There my friend Vijayasena approached me courteously, and in the course of a confidential conversation, said to me joyfully, " My mother has heard from my sister Madirávatí that you are so great a friend of mine, and being full of love for you, she wishes to behold you; so, if you have any regard for me, come with me to our house; let it be adorned for us with the dust of your lotus-like foot." This speech of his was a sudden refreshment to me, as an unexpected heavy shower of rain is to a traveller in the desert. So I consented, and went to his house, and there I had an interview with his mother, and was welcomed by her, and remained there gladdened by beholding my beloved.

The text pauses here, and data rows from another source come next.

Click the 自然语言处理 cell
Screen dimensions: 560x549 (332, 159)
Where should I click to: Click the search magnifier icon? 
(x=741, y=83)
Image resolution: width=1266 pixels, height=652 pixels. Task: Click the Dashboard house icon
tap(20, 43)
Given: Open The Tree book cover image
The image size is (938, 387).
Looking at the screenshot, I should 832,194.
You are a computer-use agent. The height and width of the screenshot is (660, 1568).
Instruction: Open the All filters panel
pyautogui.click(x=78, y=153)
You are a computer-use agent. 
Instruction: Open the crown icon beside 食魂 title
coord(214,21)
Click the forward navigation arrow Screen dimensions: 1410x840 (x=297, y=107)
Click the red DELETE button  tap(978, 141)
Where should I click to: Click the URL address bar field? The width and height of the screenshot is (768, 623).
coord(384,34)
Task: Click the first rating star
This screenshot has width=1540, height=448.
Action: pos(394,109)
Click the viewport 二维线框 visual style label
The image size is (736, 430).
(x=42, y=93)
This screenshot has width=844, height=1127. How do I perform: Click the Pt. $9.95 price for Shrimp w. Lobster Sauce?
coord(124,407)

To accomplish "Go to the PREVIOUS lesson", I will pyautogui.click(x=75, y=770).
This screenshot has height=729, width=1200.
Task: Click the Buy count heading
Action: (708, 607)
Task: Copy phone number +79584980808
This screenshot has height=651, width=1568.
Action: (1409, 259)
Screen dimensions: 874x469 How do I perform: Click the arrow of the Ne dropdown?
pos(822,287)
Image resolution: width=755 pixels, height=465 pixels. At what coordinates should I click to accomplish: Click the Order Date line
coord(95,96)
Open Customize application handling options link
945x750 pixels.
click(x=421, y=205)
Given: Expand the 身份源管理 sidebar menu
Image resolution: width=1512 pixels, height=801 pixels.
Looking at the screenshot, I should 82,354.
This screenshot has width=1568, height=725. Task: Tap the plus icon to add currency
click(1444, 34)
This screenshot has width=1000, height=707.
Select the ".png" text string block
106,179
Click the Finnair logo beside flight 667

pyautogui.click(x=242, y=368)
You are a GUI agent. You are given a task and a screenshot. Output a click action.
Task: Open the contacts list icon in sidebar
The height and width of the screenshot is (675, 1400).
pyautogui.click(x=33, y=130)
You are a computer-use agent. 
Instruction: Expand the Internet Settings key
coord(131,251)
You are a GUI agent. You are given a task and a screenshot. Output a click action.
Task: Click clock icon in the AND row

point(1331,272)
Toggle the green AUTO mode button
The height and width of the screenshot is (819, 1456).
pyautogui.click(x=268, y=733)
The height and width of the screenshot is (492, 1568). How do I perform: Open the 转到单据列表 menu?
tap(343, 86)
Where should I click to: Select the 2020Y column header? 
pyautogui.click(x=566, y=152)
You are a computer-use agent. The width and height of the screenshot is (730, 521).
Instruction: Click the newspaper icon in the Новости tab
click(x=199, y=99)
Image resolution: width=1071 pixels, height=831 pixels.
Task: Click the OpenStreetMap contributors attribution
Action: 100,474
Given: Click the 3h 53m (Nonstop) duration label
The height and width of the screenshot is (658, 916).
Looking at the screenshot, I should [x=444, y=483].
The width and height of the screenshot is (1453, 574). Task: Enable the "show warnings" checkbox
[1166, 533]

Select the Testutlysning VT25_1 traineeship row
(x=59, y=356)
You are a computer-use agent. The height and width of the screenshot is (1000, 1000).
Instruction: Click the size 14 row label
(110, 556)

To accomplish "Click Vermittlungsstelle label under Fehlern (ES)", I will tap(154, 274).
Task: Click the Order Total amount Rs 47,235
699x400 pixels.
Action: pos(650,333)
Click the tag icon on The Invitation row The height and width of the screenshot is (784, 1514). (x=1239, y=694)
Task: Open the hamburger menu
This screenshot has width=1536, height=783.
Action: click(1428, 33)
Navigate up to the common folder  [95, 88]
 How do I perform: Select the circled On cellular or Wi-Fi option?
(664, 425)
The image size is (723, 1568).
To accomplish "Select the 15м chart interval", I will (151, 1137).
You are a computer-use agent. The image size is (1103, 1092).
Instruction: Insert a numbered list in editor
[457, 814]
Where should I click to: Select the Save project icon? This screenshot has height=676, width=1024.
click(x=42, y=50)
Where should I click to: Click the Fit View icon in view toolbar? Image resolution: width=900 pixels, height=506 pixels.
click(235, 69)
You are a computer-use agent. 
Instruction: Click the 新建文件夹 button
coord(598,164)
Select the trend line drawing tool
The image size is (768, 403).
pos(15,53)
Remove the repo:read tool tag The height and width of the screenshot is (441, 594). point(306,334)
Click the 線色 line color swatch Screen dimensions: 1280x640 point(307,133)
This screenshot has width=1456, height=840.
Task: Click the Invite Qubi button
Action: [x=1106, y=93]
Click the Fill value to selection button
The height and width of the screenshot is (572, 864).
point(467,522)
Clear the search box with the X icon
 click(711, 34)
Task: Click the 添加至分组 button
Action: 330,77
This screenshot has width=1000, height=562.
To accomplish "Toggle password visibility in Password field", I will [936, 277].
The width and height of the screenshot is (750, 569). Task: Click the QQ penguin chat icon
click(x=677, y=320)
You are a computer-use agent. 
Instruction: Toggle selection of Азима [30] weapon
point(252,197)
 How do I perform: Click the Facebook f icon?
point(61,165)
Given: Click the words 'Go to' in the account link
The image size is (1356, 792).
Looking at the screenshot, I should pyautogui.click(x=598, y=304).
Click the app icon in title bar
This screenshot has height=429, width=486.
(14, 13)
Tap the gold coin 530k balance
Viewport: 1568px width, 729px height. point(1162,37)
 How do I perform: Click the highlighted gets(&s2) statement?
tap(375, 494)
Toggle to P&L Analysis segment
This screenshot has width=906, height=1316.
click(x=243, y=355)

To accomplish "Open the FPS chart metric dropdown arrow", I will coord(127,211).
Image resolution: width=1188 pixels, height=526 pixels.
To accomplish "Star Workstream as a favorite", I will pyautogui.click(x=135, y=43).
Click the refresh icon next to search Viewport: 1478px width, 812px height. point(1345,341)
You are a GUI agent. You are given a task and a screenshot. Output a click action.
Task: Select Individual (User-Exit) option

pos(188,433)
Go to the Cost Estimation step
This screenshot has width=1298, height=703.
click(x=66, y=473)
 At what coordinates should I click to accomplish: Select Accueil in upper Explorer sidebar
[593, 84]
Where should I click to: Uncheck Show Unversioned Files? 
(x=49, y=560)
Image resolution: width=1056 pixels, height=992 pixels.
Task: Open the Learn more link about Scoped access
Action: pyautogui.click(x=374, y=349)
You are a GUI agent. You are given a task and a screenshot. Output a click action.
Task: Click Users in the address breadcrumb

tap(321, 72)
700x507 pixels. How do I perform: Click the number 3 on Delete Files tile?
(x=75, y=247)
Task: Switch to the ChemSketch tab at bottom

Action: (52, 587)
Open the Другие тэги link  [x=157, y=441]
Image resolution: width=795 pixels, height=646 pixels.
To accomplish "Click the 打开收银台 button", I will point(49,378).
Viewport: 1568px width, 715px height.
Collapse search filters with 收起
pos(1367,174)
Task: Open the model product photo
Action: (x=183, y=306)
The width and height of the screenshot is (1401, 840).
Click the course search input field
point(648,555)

Then Vijayasena, having been summoned by his father, left me, and the foster-sister of Madirávatí came to me, and said, bowing before me, " Prince, the princess Madirávatí trained up to maturity in our garden a jasmine creeper; and it has recently produced a splendid crop of flowers, which laugh and gleam with joyous exultation at being united with the spring. To-day the princess herself has gathered its buds, in defiance of the bees that settled on the flowers; and she has threaded them, like pearls, into a necklace, and she sends this to you her old friend as a new present." When that dexterous girl had said this, she gave me the gar- land, and with it leaves of the betel, together with camphor and the five fruits. So I threw round my neck the garland, which my beloved had made with her own hand, and I enjoyed exceeding pleasure, surpassing the joy of many embraces. †[2] And putting the betel into my mouth, I said to that dear companion of hers, " What can I say more than this, my good girl? I have in my heart such intense love for your companion, that, if I

  1. * No. 1882 has dhanyá sa cha naro No. 2166 dhanyah as cha naro i. e. Happy is that man.
  2. † Two of the India Office MSS. read álinganadhikam.